Passage to read
* START *

Studio album by Gillan
- Released: 30 October 1981
- Recorded: August 1981 (studio)
- Venue: Reading Festival, 29 August 1981 Rainbow Theatre, London, UK, 4 March 1981
- Studio: Kingsway Recorders, London, UK
- Genre: Hard rock, heavy metal
- Length: 77:06
- Label: Virgin
- Producer: Steve Smith for K.R. Productions Ltd.

Gillan chronology
| Future Shock (1981) | Double Trouble (1981) | Magic (1982) |

Singles from Double Trouble
- "Nightmare" Released: 2 October 1981; "Restless" Released: 8 January 1982;

= Double Trouble (Gillan album) =

Double Trouble is the fifth studio album by the British hard rock band Gillan, released in 1981. It was released as a double album, the first disc containing studio material, and the second containing live recordings. The production of the new material was consciously radio friendly and more US-oriented, which Gillan himself was uncertain about in interviews. But it reached No. 12 in the UK charts. It is the first album to feature Janick Gers, Bernie Tormé having left the group during the tour of Germany in 1981. Gers came in for the rest of the tour, his first show being on 25 June 1981.

In 1989, Virgin issued the album in CD format, with the same track listing. In 2007, Edsel Demon Music Group released the album with bonus material.

"Nightmare" was covered by Lionheart on their 1984 album, Hot Tonight.

Professional ratings
Review scores
| Source | Rating |
| AllMusic | Star |
| Collector's Guide to Heavy Metal | 10/10 |

==Track listing==
===Studio LP===
- Side one
1. "I'll Rip Your Spine Out" (Ian Gillan, John McCoy, Mick Underwood) – 4:30
2. "Restless" (Gillan, McCoy) – 3:19
3. "Men of War" (Gillan, McCoy) – 4:31
4. "Sunbeam" (Gillan, Janick Gers, McCoy, Underwood) – 5:11

- Side two
5. - "Nightmare" (Colin Towns) – 3:15
6. "Hadely Bop Bop" (Gillan, McCoy) – 2:50
7. "Life Goes On" (Gillan, Towns) – 4:12
8. "Born to Kill" (Gillan, Towns) – 9:28

===Live LP===
- Side one
1. "No Laughing in Heaven" (Gillan, McCoy, Bernie Tormé, Underwood) – 6:26
2. "No Easy Way" (Gillan, McCoy, Tormé) – 10:32
3. "Trouble" (Leiber, Stoller) – 3:04

- Side two
4. - "Mutually Assured Destruction" (Gillan, McCoy, Tormé, Towns, Underwood) – 5:13
5. "If You Believe Me" (Gillan, McCoy, Tormé, Underwood) – 8:26*
6. "New Orleans" (Frank Guida, Joseph Royster) – 6:03

Live tracks recorded at Reading Festival on 29 August 1981, except for * which was recorded at the Rainbow Theatre on 4 March 1981. This track is the only one on the album which features former guitarist Bernie Tormé.

* END *

Written request a
Using the passage on Double Trouble, decide whether each statement agrees with it. Answer yes or no for each, and quote the deciding words. (i) Double Trouble reached No. 12 in the UK charts. (ii) Virgin's 1989 CD issue of the album added bonus material. (iii) "If You Believe Me" was recorded at the Reading Festival.

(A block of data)
* START *

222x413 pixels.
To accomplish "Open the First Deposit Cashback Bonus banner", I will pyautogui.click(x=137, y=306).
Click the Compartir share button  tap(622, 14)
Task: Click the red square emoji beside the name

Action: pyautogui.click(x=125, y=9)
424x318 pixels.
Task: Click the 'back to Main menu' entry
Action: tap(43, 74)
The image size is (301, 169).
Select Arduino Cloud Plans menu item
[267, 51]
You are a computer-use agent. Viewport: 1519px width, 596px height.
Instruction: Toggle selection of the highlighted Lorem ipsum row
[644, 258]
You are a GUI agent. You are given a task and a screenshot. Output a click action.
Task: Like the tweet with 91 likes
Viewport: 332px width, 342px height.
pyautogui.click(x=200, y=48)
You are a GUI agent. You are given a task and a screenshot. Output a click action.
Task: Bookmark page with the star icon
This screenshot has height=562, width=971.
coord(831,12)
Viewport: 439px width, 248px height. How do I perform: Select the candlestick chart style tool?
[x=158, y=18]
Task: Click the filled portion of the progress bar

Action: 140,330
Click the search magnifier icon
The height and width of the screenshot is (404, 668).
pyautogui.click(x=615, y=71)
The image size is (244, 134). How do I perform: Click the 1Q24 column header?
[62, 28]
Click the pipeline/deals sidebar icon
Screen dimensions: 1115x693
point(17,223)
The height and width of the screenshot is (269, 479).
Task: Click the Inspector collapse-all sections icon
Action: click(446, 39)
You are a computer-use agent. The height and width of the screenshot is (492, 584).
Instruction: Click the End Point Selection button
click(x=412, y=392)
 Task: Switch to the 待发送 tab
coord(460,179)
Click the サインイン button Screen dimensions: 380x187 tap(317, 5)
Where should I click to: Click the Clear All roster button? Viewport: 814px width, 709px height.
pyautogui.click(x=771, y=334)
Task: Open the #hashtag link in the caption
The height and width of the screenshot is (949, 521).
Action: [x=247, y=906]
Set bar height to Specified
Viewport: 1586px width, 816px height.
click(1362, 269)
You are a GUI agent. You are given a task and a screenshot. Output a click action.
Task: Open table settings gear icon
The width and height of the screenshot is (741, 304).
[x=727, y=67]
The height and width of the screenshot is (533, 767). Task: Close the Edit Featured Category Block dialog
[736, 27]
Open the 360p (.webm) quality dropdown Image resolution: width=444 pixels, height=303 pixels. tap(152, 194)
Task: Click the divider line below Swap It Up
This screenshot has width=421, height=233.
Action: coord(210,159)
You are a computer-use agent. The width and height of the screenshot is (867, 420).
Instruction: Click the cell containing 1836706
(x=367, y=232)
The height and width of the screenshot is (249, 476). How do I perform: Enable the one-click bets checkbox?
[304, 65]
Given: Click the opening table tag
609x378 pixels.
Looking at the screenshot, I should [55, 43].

* END *

Written request b
List every line of the records that contains the string "menu". Case counts.

Problem solution a
(i) Yes: "But it reached No. 12 in the UK charts."
(ii) No: "In 1989, Virgin issued the album in CD format, with the same track listing."
(iii) No: "except for * which was recorded at the Rainbow Theatre on 4 March 1981."

Problem solution b
Task: Click the 'back to Main menu' entry
Select Arduino Cloud Plans menu item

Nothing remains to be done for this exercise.